Contributing to the lower referral rates for Black patients may be the perception of socioeconomic disadvantage as a challenge to participating in cardiac rehabilitation, as well as other conscious and subconscious biases related to race, the researchers said.

Pandey said for patients with multiple co-existing health problems like chronic kidney disease, high blood pressure or chronic lung disease, "it's thought that a patient can't do exercise." But that's not always the case, he said.

The Centers for Medicare and Medicaid Services expanded coverage for cardiac rehabilitation in 2014 for people with chronic, stable heart failure with reduced ejection fraction who remain out of the hospital for six weeks. That's the population researchers analyzed in the new study that included 8,310 patients hospitalized between 2010 and 2020.
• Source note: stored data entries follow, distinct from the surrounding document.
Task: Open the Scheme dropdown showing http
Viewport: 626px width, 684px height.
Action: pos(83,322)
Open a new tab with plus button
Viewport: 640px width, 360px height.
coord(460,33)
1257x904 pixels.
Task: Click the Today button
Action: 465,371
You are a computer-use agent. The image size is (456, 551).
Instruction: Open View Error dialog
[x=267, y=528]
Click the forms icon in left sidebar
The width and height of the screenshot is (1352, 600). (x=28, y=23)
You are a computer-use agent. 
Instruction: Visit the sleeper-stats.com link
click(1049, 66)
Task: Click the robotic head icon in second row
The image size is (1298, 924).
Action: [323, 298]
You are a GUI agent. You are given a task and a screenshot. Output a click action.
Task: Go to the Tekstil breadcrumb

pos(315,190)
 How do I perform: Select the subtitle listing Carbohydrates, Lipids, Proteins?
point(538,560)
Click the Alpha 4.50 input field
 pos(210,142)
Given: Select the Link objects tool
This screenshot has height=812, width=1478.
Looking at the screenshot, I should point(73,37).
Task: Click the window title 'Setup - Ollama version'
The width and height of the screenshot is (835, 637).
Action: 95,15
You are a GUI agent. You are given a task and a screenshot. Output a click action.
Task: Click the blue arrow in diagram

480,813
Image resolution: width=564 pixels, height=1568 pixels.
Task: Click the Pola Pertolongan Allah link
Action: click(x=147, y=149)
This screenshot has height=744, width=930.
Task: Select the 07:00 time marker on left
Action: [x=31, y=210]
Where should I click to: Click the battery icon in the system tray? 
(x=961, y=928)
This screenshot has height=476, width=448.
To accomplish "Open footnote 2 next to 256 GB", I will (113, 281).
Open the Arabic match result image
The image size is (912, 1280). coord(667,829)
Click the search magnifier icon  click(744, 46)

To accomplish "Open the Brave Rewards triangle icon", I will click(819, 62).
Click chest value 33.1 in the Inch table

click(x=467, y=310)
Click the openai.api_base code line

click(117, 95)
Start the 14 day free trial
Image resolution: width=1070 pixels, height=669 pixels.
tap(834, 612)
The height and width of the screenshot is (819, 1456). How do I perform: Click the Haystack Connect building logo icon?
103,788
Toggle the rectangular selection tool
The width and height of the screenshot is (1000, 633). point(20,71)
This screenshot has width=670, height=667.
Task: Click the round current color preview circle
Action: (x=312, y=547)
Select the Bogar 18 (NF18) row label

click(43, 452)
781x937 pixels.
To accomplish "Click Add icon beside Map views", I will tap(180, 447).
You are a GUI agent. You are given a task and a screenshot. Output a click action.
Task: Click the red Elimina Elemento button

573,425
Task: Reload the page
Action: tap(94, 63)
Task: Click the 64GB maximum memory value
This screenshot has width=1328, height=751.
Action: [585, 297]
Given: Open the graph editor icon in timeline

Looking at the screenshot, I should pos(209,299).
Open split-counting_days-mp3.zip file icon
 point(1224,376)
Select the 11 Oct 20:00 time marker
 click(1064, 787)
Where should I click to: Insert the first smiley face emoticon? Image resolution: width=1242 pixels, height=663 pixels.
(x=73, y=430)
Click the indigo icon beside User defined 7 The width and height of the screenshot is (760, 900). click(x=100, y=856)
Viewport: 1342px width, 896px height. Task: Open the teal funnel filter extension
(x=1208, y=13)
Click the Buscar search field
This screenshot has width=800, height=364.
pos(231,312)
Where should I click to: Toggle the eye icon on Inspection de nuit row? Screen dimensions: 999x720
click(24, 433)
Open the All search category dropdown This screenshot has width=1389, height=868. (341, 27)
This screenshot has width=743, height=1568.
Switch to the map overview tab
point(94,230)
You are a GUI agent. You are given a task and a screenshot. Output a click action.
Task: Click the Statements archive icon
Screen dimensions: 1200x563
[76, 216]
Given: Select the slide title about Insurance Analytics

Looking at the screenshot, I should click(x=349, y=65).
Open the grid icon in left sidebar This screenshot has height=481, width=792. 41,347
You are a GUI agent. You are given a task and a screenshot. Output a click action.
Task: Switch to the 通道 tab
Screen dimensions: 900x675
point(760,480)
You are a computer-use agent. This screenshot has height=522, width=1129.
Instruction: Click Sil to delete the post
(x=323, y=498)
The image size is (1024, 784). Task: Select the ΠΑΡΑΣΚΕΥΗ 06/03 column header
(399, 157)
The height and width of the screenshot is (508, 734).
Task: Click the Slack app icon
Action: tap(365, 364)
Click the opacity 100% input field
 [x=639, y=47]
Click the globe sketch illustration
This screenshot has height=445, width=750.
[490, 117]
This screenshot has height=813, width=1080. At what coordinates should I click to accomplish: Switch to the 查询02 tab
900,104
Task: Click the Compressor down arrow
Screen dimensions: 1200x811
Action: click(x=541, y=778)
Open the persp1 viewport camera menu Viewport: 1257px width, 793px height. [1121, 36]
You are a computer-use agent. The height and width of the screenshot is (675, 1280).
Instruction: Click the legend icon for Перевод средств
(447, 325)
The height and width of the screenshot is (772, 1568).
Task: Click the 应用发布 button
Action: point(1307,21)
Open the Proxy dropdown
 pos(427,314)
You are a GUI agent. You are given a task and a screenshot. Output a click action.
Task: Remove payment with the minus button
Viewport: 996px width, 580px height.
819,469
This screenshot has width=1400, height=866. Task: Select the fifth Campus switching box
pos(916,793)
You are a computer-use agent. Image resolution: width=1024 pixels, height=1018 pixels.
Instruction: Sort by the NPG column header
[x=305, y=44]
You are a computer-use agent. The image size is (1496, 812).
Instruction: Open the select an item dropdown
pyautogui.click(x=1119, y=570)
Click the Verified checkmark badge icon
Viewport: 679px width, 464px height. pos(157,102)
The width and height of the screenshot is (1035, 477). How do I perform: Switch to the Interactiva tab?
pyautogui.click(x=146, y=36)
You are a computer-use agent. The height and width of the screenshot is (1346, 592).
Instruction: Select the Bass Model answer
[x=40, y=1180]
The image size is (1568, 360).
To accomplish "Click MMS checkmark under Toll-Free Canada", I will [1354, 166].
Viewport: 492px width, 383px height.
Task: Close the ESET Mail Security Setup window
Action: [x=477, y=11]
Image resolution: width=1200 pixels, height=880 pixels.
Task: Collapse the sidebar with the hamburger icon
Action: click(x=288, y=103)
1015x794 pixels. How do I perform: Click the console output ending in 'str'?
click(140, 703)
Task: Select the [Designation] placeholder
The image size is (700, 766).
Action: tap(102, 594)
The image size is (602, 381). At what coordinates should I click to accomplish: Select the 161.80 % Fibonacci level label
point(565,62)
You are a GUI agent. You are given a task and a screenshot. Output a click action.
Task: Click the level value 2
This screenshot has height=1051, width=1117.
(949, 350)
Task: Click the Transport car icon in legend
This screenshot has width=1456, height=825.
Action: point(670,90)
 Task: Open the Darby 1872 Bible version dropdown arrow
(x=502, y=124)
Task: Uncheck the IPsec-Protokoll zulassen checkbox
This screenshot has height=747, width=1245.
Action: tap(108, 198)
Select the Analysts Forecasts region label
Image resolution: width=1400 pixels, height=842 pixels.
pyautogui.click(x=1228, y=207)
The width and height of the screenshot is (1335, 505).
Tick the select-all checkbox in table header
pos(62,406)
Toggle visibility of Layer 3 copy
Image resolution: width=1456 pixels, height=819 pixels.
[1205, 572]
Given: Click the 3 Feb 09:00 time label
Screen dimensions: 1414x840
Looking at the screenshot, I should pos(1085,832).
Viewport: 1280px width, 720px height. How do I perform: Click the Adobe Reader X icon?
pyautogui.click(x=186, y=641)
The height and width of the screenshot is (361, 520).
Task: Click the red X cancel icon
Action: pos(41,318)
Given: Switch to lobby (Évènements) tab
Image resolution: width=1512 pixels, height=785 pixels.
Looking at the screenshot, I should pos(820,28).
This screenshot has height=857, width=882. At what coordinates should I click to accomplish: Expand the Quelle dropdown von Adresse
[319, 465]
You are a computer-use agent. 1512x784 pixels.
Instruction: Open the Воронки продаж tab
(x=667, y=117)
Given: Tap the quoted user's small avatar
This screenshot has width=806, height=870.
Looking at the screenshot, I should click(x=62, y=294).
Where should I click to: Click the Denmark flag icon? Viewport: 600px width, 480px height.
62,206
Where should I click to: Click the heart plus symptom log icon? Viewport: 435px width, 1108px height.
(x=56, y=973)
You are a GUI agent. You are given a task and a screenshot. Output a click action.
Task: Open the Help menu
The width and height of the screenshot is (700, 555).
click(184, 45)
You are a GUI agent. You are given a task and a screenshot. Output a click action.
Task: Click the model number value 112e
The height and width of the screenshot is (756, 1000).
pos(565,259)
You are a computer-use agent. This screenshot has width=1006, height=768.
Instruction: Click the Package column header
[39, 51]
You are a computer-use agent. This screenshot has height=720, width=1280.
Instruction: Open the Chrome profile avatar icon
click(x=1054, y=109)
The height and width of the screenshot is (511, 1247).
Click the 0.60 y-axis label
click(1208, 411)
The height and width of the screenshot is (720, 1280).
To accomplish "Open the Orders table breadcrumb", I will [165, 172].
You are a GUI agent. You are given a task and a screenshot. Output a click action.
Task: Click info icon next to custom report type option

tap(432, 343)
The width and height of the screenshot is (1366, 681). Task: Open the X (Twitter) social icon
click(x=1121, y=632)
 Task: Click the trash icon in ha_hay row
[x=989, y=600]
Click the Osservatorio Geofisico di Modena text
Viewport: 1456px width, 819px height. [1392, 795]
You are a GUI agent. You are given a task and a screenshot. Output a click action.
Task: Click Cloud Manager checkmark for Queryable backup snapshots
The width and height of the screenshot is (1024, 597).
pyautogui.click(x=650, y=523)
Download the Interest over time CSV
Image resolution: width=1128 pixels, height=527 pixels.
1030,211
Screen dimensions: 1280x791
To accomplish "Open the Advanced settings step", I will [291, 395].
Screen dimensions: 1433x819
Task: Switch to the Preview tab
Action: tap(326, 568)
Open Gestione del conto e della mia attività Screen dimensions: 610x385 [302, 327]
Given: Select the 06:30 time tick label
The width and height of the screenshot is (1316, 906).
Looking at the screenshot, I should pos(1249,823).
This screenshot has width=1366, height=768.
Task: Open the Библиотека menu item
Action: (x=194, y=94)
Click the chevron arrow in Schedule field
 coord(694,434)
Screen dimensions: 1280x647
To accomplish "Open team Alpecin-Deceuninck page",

About 26% were referred to cardiac rehabilitation but only 4% of those participated, attending about seven sessions on average. (A complete course of cardiac rehab is typically considered 36 sessions.) Those who were referred for the program had a 16% lower risk of dying within a year compared to those without a referral. But there was no statistically significant difference in the risk of rehospitalization for heart failure or another cause.

The number of U.S. adults with heart failure is on the rise, with an estimated 6.7 million living with the condition, according to American Heart Association statistics. Patients may be hospitalized, sometimes multiple times. Heart failure guidelines from the AHA and American College of Cardiology say cardiac rehab should be part of a patient's post-discharge care plan.

It's during hospitalization when cardiac rehabilitation care needs to be quickly arranged, said Steven Keteyian, Ph.D., director of preventive cardiology at Henry Ford Hospital in Detroit. "This paper sheds a very important light," he said. "After hospital discharge, it's important to schedule these patients for rehab within three to four weeks."

To overcome barriers to access, Pandey said options such as telehealth could help people lacking transportation or who live in rural areas where rehab programs are limited or require long-distance travel to get to a clinic.

Good doctor-patient communication also is essential, Keteyian said.

"Physicians and patient care teams need to make sure their patients' needs are met," he said. That means "having a frank discussion with a patient, which should include helping them navigate the essentials of disease management and getting them started in rehab. For example, if transportation is difficult for a patient, then perhaps a solution could be that the patient comes to rehab in person one time a week and follows a structured, prescribed program of walking on other days at home."

The bottom line, both experts said, is that if someone with heart failure has not been told cardiac rehabilitation is available to them, they should be proactive and ask. "All patients should be offered (cardiac rehabilitation) on follow-up," Pandey said.